■ Input data
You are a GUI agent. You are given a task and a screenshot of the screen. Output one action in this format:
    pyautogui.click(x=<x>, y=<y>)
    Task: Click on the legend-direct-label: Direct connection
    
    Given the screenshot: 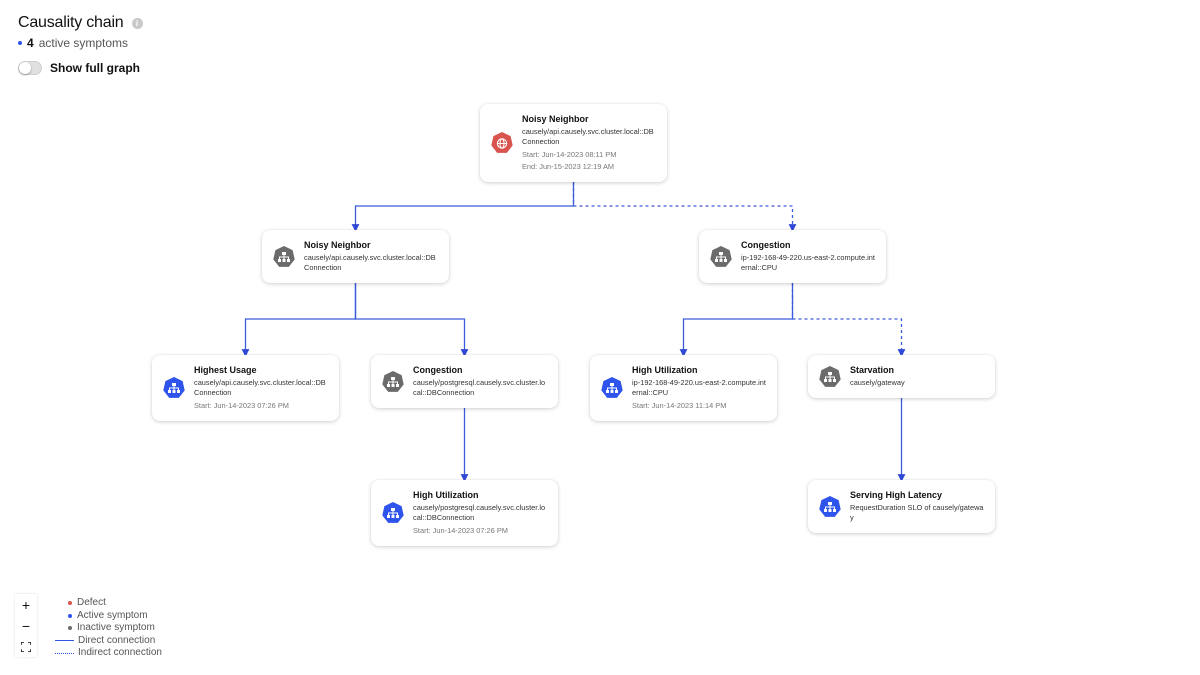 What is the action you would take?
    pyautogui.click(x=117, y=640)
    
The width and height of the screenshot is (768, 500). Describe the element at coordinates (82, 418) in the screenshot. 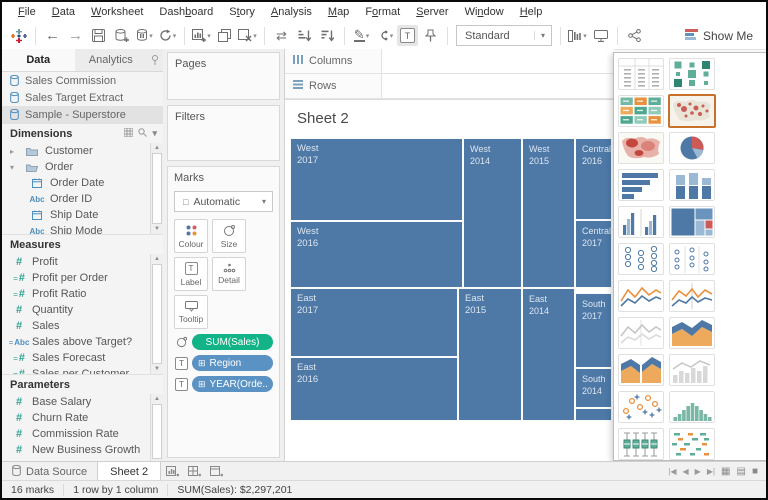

■ Aim of the task
Starting at the beginning of the records and going on through the line that contains "Task: Click on", write those lines out again with "GUI agent" changed to "desktop assistant" and nothing else altered.

■ Response to the exercise
You are a desktop assistant. You are given a task and a screenshot of the screen. Output one action in this format:
    pyautogui.click(x=<x>, y=<y>)
    Task: Click on the legend-direct-label: Direct connection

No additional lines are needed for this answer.